A large pile of mulch had started to accumulate as the tree was slowly cut out of the narrow easement between the two buildings.
Workers on the site expected the 18-metre high tree to be removed by the end of Wednesday.
Sotiria Liangis, whose company owns the site, said she was away from Canberra working on another project and had not had a chance to think a lot about the tree's removal.
However, work was going "full steam ahead" on the new Manuka development, she said.
TIMELINE OF THE TREE
- 1970-1975: Sometime in this period the tree is planted in an easement between the Capitol Theatre and the Manuka post office, according to an arborists' report prepared for the site's owners.
- December 13, 2010: A local resident nominates the London plane tree for protection with an incomplete nomination form.
- December 16, 2010: An initial assessment finds the tree "provides aesthetic and environmental benefits" but is "not located in an ideal position".
- May 1, 2012: Then conservator of flora and fauna, Penny Farnsworth, includes the tree on the ACT Tree Protection Register.
- 2015: Liangis Investments buys the block of land next to the cinema building on the Flinders Way side of the site. The company first bought the Cinema in 1989 after it was redeveloped in 1980.
- November 2, 2015: Liangis Investments applies to the Conservator of Flora and Fauna to cancel the registration of the tree at 15 Franklin Street.
- March 31, 2016: The conservator decides not to grant the cancellation of the tree's registration.
- August 22, 2016: Liangis Investments applies to the conservator for a reconsideration of the decision.
- September 13, 2016: The conservator confirms the application has been refused.
- October 6, 2016: Liangis Investments applies to ACAT for a review of the Conservator's decision.
- November 25, 2016: The ACT Administrative and Civil Tribunal rules Liangis Investments could not apply for a review of the Conservator's decision, highlighting "copy and paste" issues in the Tree Protection Act that did not allow merit reviews.
- August 24, 2017: Then Transport and City Services Minister Meeghan Fitzharris introduces changes to the Tree Protection Act in the Legislative Assembly to allow for merits reviews.
- June 2018: Owner Sotiria Liangis lodges a development application for an "iconic and prestigious" hotel on the cinema site.
- November 2018: ACT Chief Planner Ben Ponton approves the removal of the tree, pending a decision from Conservator Ian Walker on whether to allow it to be struck from the protection register.
- December 2018: The Canberra Times reports the ACT's planning authority ignored the advice of the National Capital Design Review Panel, which recommended against approving the hotel plans.

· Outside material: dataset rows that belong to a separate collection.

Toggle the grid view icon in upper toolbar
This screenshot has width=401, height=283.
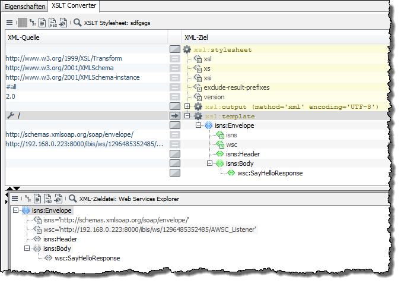(22, 23)
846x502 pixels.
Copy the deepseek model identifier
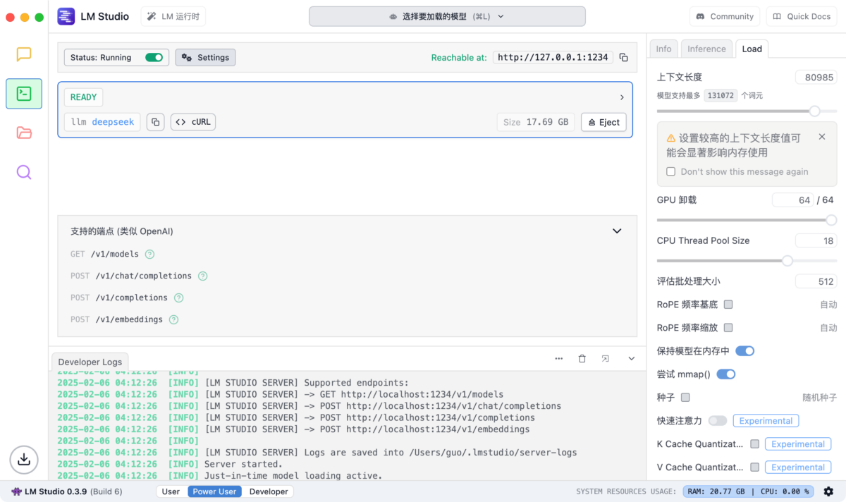click(156, 122)
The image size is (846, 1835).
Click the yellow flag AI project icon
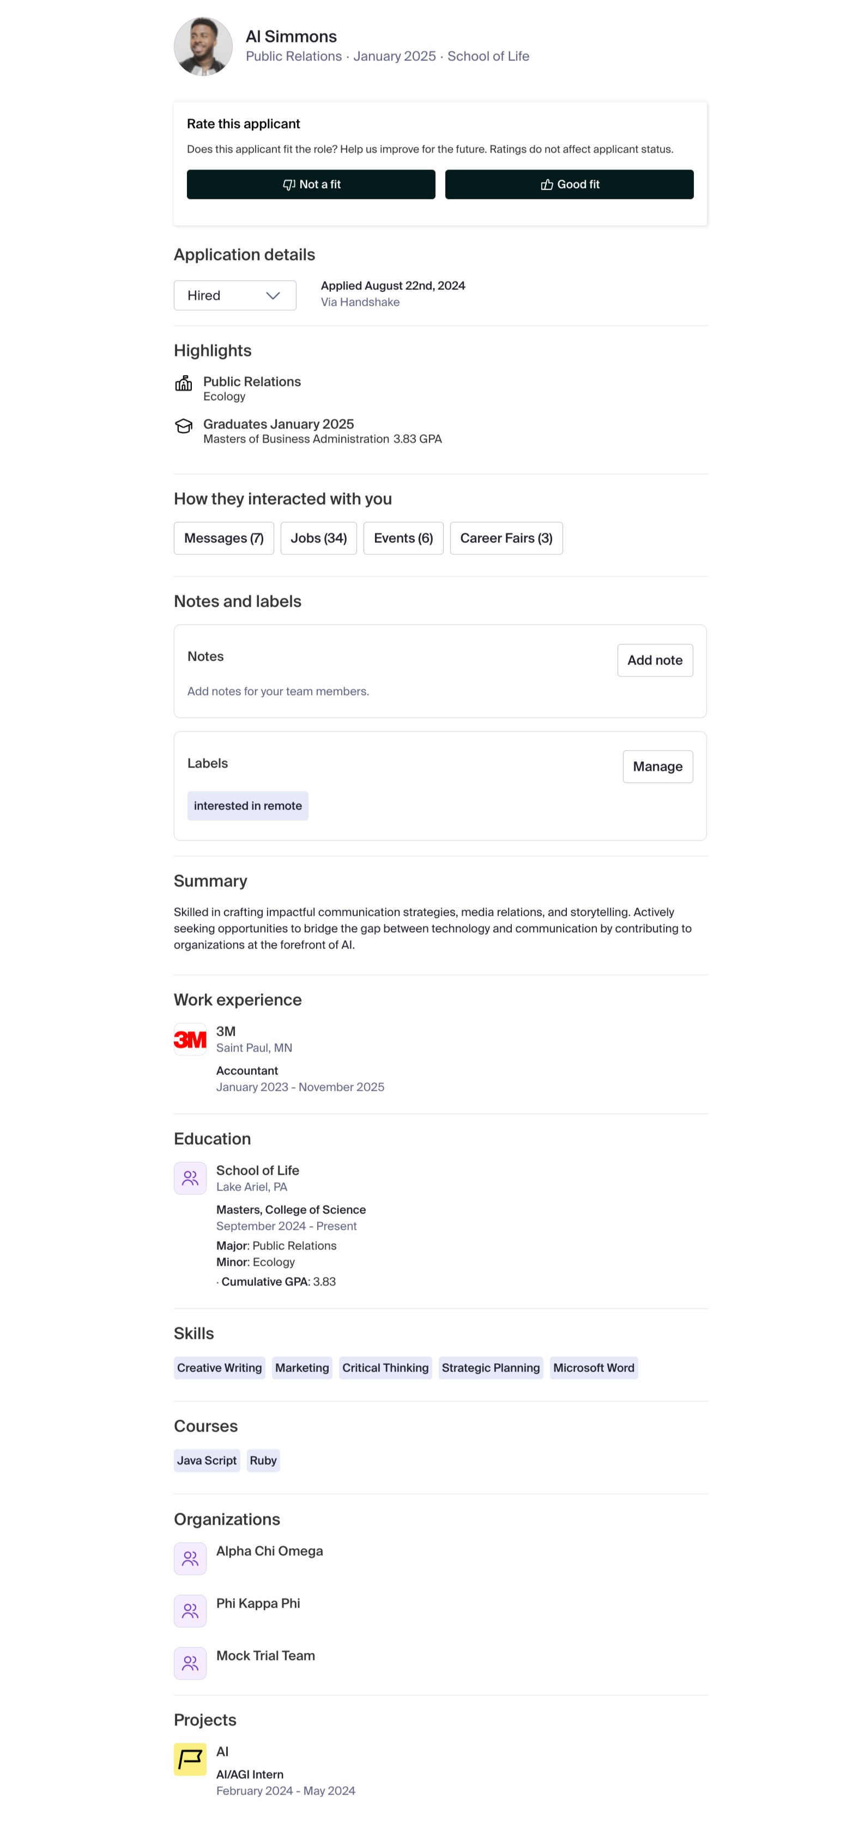tap(190, 1759)
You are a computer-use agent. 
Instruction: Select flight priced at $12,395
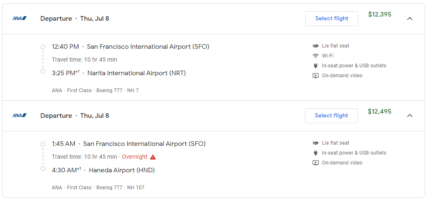332,19
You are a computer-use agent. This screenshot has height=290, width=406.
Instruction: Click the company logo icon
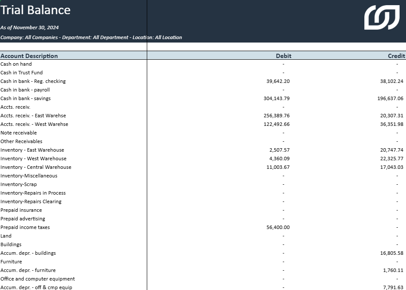(382, 18)
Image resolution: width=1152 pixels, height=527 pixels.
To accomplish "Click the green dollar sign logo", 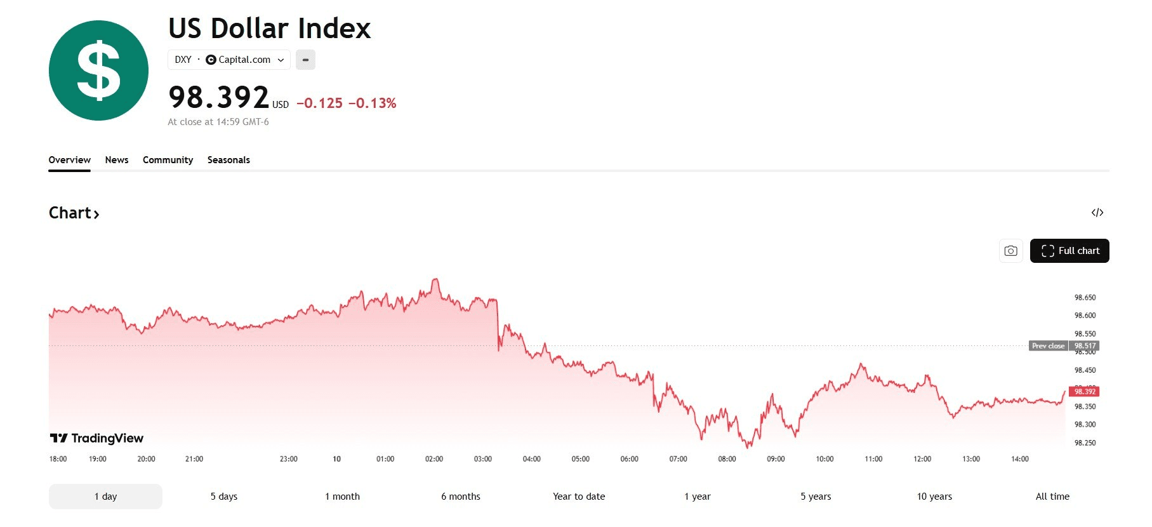I will pyautogui.click(x=98, y=70).
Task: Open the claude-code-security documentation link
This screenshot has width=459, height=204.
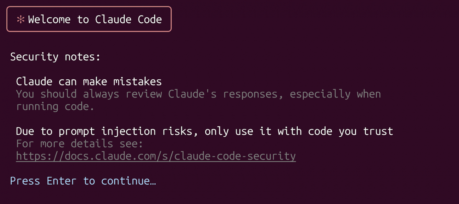Action: [x=156, y=156]
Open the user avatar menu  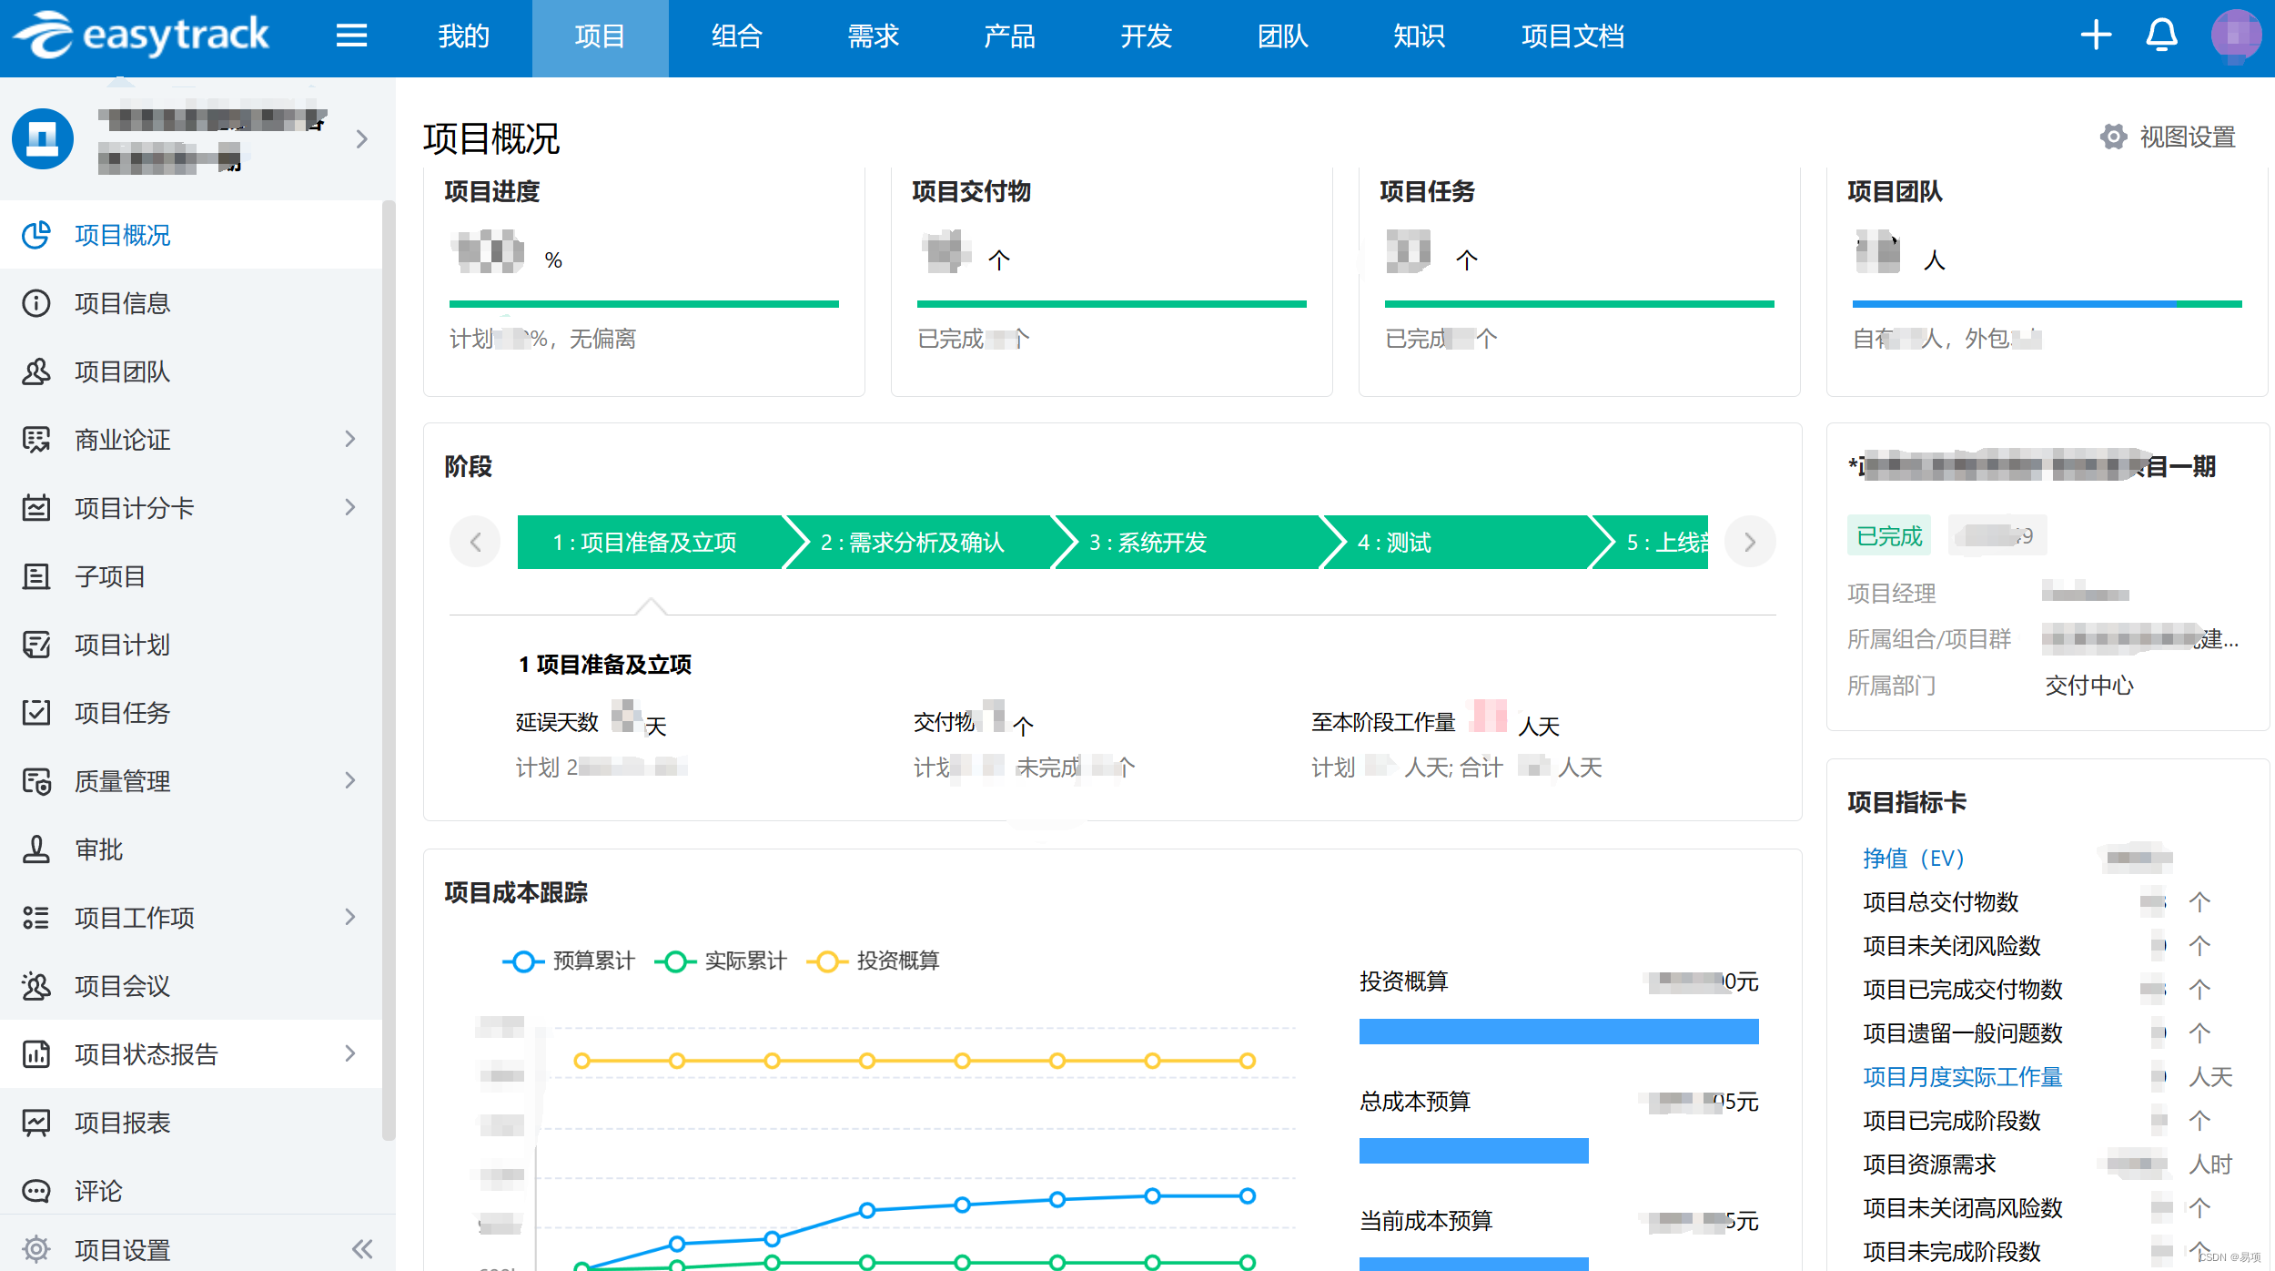pyautogui.click(x=2235, y=36)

- January 2019: Inner-south residents raise concerns for the tree's health, after a central column of leaves starts turning brown.
- February 2019: Mrs Liangis calls an arborist who finds a drill hole in the tree's trunk. Mrs Liangis reports the drill hole to police, she later tells The Canberra Times.
- March 2019: An investigation by the government's tree protection unit finds the drill hole but was unable to identify any poison in the hole.
- May 22, 2019: The conservator, Mr Walker, decides to keep the tree on the protection register, prompting Mrs Liangis' son, John Liangis, to lash out at unrepresentative residents' groups who had "weaponised" the process. Mr Walker's decision says there was no evidence of the tree's impact on services, despite large roots breaching a sewerage pipe.
- June 2019: A local business group calls for the tree to go to make way for a "transformative" hotel development.
- July 9, 2019: The Griffith Narrabundah Community Association, which had opposed the removal of the tree and argued that it should be included in future development on the block, calls for greater government investment in Manuka to arrest the decline of the "decaying" precinct.
- July 26, 2019: The tree is cleared for removal after mediation at the ACT Civil and Administrative Tribunal leads to a compromise between Liangis Investments and the conservator.
- July 31, 2019: Work starts to remove the tree.